NEW DELHI: The Climate Group recently attended the Infragreen 2011 forum as a session knowledge partnerwhich was hosted by Economic Times in New Delhi in India and saw industry leaders gather to discuss the huge opportunities of India's low carbon infrastructure.

The forum set out to provide insights into implementation of green practices in the built environment and its strong business potential. The focus of the one day discussion was on the need for ensuring the right balance is struck between infrastructural development and environmental sustainability.

The in-depth dialogue brought together experts from within the building industry, not-for-profits and other stakeholder groups. 

Inaugurating the conference, Ms. Jayanthi Natarajan, Minister for Environment & Forests, Government of India emphasized how clean energy and energy efficiency are two crucial elements for India's economic growth.

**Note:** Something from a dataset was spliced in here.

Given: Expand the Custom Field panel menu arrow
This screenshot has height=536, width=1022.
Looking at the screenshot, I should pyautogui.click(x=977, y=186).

Speaking later in the conference, Mr. Ruberto Zagha, Country Director, The World Bank mentioned how cities in India have not reached a level of efficiency that world class cities needs to have.

There was also debate on how energy efficient technologies needs incentives to encourage the interest of the stakeholders towards adoption of these technologies.

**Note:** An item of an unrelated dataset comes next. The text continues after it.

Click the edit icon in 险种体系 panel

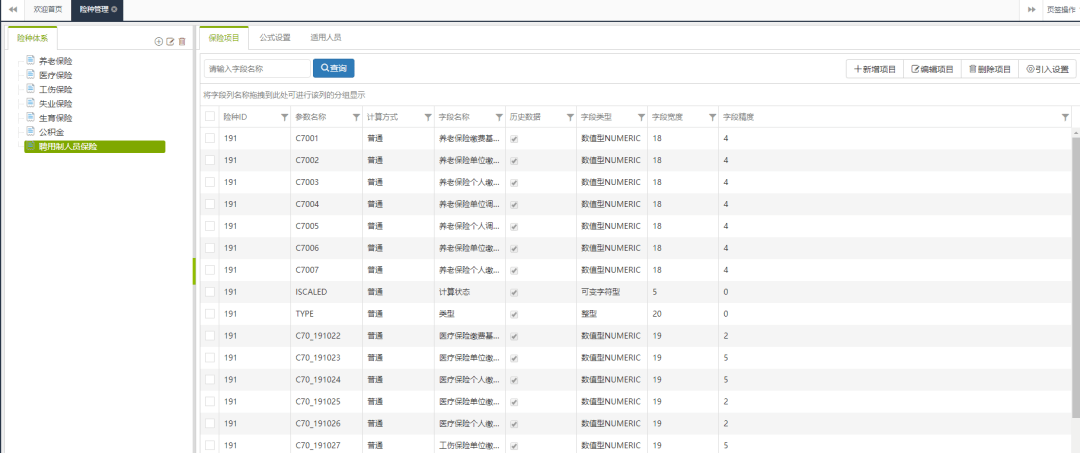tap(170, 42)
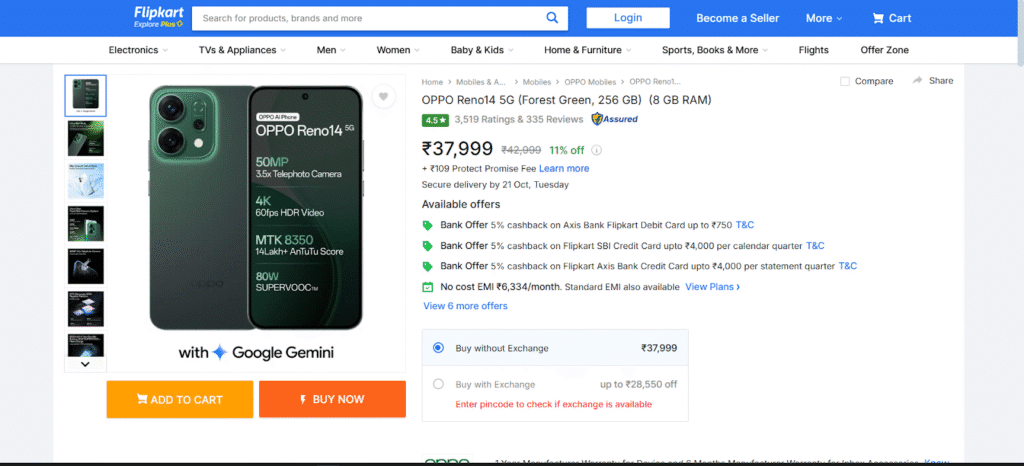Open the Cart icon in header
Viewport: 1024px width, 466px height.
pos(878,18)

Expressing her views during the panel discussion, Aditi Dass, Director Technology Programs, The Climate Group said: “It’s never an easy task for a relatively new and expensive technology to make ways for large-scale adoption. But if the technology itself has huge long-term environmental and financial benefits attached with it, then things will certainly start moving - if only slowly at first.” 

Sharing experiences from The Climate Group’s pilot in Kolkata, Aditi Dass continued: “With little incentives and the right degree of awareness, Kolkata Municipal Corporation agreed to the concept of LED streetlights in 2010 and within a year there were couple of other municipalities who saw a value in the pilot project and took steps to initiate similar projects in their cities.”

Spread over different sessions, the discussions touched on many elements, including: environmental management through energy efficient technologies, basic service maintenance cost reductions through utility channels planning and how waste materials can become the next big economic opportunity for India.

The conference also talked in detail about how infrastructure investment in the 12th Five-Year Plan would double to $1 trillion and how adoption of green practices by engineering and construction companies is critical to capitalizing that opportunity.

Over the various sessions, the conference presented a holistic approach to making Indian cities more energy efficient, as part of the country's Clean Revolution.